*TASK TO CARRY OUT*. Revise the material below by replacing "Instruction" with "Directive" wherever it occurs. Leave all other text unchanged.

═════ DATASET

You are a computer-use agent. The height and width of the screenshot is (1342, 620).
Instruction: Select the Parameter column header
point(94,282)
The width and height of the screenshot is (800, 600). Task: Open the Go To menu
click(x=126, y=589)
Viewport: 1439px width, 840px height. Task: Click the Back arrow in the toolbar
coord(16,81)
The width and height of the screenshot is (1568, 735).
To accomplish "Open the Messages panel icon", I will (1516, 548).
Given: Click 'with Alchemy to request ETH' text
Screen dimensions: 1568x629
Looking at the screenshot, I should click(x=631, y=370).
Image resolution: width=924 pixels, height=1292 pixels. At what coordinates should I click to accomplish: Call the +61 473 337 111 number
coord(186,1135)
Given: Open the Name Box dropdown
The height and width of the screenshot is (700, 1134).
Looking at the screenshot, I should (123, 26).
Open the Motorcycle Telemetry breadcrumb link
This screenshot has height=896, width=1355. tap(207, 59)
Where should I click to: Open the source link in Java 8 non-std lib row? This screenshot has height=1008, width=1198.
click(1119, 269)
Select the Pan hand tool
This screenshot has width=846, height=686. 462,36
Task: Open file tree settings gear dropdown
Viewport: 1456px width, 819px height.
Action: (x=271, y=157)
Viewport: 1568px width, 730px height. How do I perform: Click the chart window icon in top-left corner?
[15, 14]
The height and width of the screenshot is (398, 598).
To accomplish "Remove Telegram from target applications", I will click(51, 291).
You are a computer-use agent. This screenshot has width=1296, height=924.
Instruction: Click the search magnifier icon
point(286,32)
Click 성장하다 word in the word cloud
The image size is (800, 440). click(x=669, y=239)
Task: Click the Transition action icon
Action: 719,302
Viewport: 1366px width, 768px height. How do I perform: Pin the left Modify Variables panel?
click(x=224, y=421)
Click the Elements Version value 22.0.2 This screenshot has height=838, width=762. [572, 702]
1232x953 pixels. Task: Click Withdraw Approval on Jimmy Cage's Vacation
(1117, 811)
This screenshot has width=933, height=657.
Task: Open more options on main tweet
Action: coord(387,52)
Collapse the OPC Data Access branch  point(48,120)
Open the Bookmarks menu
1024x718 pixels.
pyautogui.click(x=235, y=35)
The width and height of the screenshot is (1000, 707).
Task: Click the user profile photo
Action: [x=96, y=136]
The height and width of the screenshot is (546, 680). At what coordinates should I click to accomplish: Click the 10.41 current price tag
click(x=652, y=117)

══════════

*EXERCISE ANSWER*.
You are a computer-use agent. The height and width of the screenshot is (1342, 620).
Directive: Select the Parameter column header
point(94,282)
The width and height of the screenshot is (800, 600). Task: Open the Go To menu
click(x=126, y=589)
Viewport: 1439px width, 840px height. Task: Click the Back arrow in the toolbar
coord(16,81)
The width and height of the screenshot is (1568, 735).
To accomplish "Open the Messages panel icon", I will (1516, 548).
Given: Click 'with Alchemy to request ETH' text
Screen dimensions: 1568x629
Looking at the screenshot, I should click(x=631, y=370).
Image resolution: width=924 pixels, height=1292 pixels. At what coordinates should I click to accomplish: Call the +61 473 337 111 number
coord(186,1135)
Given: Open the Name Box dropdown
The height and width of the screenshot is (700, 1134).
Looking at the screenshot, I should (123, 26).
Open the Motorcycle Telemetry breadcrumb link
This screenshot has height=896, width=1355. tap(207, 59)
Where should I click to: Open the source link in Java 8 non-std lib row? This screenshot has height=1008, width=1198.
click(1119, 269)
Select the Pan hand tool
This screenshot has width=846, height=686. 462,36
Task: Open file tree settings gear dropdown
Viewport: 1456px width, 819px height.
Action: (x=271, y=157)
Viewport: 1568px width, 730px height. How do I perform: Click the chart window icon in top-left corner?
[15, 14]
The height and width of the screenshot is (398, 598).
To accomplish "Remove Telegram from target applications", I will click(51, 291).
You are a computer-use agent. This screenshot has width=1296, height=924.
Directive: Click the search magnifier icon
point(286,32)
Click 성장하다 word in the word cloud
The image size is (800, 440). click(x=669, y=239)
Task: Click the Transition action icon
Action: 719,302
Viewport: 1366px width, 768px height. How do I perform: Pin the left Modify Variables panel?
click(x=224, y=421)
Click the Elements Version value 22.0.2 This screenshot has height=838, width=762. [572, 702]
1232x953 pixels. Task: Click Withdraw Approval on Jimmy Cage's Vacation
(1117, 811)
This screenshot has width=933, height=657.
Task: Open more options on main tweet
Action: coord(387,52)
Collapse the OPC Data Access branch  point(48,120)
Open the Bookmarks menu
1024x718 pixels.
pyautogui.click(x=235, y=35)
The width and height of the screenshot is (1000, 707).
Task: Click the user profile photo
Action: [x=96, y=136]
The height and width of the screenshot is (546, 680). At what coordinates should I click to accomplish: Click the 10.41 current price tag
click(x=652, y=117)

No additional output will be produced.